—¡Eso es cinco veces más de lo que pagan todas las ciudades de Jonia juntas! —respondió Milcíades, que llevaba ya la voz cantante—. Explícale a tu amo lo siguiente: la culpa del incendio de Sardes no fue de los atenienses, ni siquiera de los jonios, sino de esos sodomitas de los lidios por construir los techos de sus casas con cañas secas y no con tejas como la gente sensata.

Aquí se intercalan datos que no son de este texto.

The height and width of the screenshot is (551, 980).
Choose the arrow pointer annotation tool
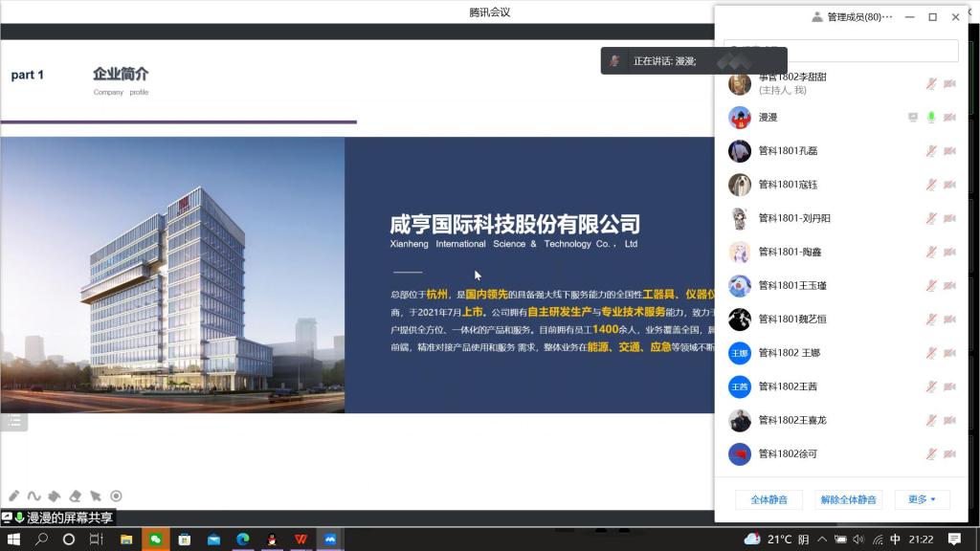click(x=96, y=496)
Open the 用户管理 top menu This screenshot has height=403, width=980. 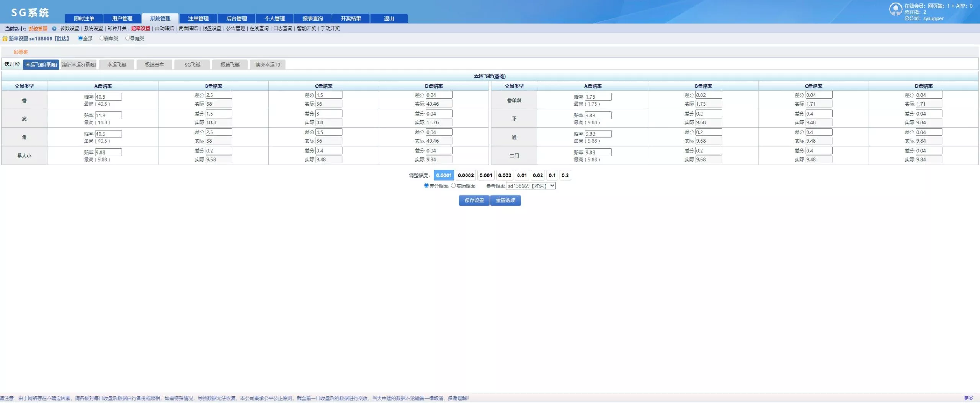[122, 18]
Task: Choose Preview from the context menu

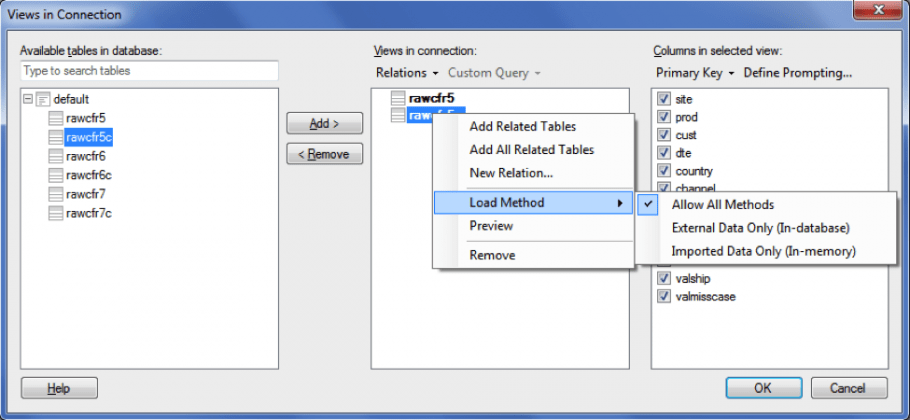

El intérprete tradujo las palabras de Milcíades, prescindiendo de la alusión a la supuesta sodomía de los lidios, del mismo modo que cuando transmitía las frases de Datis procuraba evitar los términos más ofensivos que Temístocles sí entendía, como
«serpientes»
,
«sabandijas mentirosas»
o
«repugnantes cucarachas»
. El general, como Sicino, debía de ser seguidor del dios Ahuramazda, pues sus fieles aborrecían a todos los bichos y criaturas que reptaban por el suelo.
—Dice mi señor —tradujo de nuevo el intérprete— que, dado que no aceptáis sus justos y moderados términos, os emplaza aquí mismo mañana después del amanecer, con todo vuestro ejército, para dirimir de una vez por todas esta contienda como hombres de verdad.
Calímaco agarró del brazo a Milcíades para decirle algo al oído, pero el viejo león estaba ya muy crecido y respondió como si él y sólo él fuese el portavoz de la voluntad de Atenas.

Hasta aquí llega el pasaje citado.